One thing I would recommend you add to your connection URL is;

CLIENT_SESSION_KEEP_ALIVE=true

jdbc:snowflake://myaccount.eastregion.snowflakecomputing.com/?warehouse=EXAMPLEWAREHOUSE&database=EXAMPLEDB& CLIENT_SESSION_KEEP_ALIVE=true

This prevent nodes further down the workflow from timing out and prevents any token/authentication errors.

7. Finally enter your username and password, hit Apply and run the node. If successful, you’ll get a green indicator light.


Dynamically Creating / Scaling Snowflake Instances

KNIME Workflow to create Snowflake objects

One of the great benefits of KNIME Analytics Platform is being able to create a workflow that dynamically adjusts your cloud data-warehouse to optimise for ETL/ELT or Data Science processes. By leveraging the Database SQL Executor node, we can create a workflow that creates and launches a Snowflake warehouse and database before uploading and processing data.

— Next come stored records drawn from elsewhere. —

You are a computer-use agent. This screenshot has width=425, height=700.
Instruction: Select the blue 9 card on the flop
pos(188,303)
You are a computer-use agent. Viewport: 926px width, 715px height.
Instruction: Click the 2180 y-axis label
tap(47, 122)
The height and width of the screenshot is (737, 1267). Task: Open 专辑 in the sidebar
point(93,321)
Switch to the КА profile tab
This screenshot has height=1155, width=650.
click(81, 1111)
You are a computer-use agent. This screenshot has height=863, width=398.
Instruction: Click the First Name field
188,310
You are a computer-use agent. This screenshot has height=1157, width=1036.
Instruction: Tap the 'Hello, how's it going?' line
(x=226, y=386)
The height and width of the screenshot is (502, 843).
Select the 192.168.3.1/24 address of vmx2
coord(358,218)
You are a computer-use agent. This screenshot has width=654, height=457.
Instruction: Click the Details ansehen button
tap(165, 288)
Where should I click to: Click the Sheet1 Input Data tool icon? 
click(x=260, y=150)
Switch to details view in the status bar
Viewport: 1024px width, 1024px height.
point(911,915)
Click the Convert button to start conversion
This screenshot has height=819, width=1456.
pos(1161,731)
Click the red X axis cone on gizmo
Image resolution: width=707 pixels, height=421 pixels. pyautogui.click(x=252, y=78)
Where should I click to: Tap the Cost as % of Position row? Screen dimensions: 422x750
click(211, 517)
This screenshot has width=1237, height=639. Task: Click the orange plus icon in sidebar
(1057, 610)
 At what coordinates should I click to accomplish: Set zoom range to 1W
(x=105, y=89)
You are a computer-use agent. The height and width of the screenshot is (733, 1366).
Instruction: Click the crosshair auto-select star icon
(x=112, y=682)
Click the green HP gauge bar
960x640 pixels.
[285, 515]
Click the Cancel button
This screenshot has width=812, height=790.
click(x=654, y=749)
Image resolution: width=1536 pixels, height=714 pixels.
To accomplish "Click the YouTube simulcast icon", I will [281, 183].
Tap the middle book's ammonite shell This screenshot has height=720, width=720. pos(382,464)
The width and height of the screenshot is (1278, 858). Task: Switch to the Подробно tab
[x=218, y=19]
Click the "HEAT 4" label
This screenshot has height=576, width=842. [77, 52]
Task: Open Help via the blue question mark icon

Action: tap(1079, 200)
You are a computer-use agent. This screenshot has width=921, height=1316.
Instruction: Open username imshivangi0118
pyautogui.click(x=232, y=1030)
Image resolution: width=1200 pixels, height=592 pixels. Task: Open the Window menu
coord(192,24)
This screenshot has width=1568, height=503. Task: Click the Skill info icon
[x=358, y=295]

Following Snowflakes example (https://docs.snowflake.net/manuals/user-guide/getting-started-tutorial.html)

Create database

create or replace database sf_tuts;

Create warehouse

create or replace warehouse sf_tuts_wh with
warehouse_size=’xsmall’
auto_suspend = 180
auto_resume = true
initially_suspended=true;

Create CSV Format

create or replace file format my_csv_format
type = csv field_delimiter = ‘|’ null_if = (‘NULL’, ‘null’) empty_field_as_null = true compression = gzip;

When you run the workflow, it’ll automagically create your warehouse, database and source. You can chain together as many initiation SQL statements as required. To drop it all at the end, just add a node with;

drop database if exists sf_tuts;
drop warehouse if exists sf_tuts_wh;

Automate your Data Warehouse

A complete KNIME workflow that takes Excel and JSON data, uploads it to S3 and automatically creates tables in Snowflake based on source data metadata.

Once you have everything in place, you can use the KNIME Database Table Creator and Dynamic Settings to create tables based on data supplied. This means, as new columns are added to sources, your data warehouse tables can automatically be rebuilt dynamically with the correct column types and sizes.


If you want to find out more about Forest Grove Technology and our BI as a Service offerings, click the link.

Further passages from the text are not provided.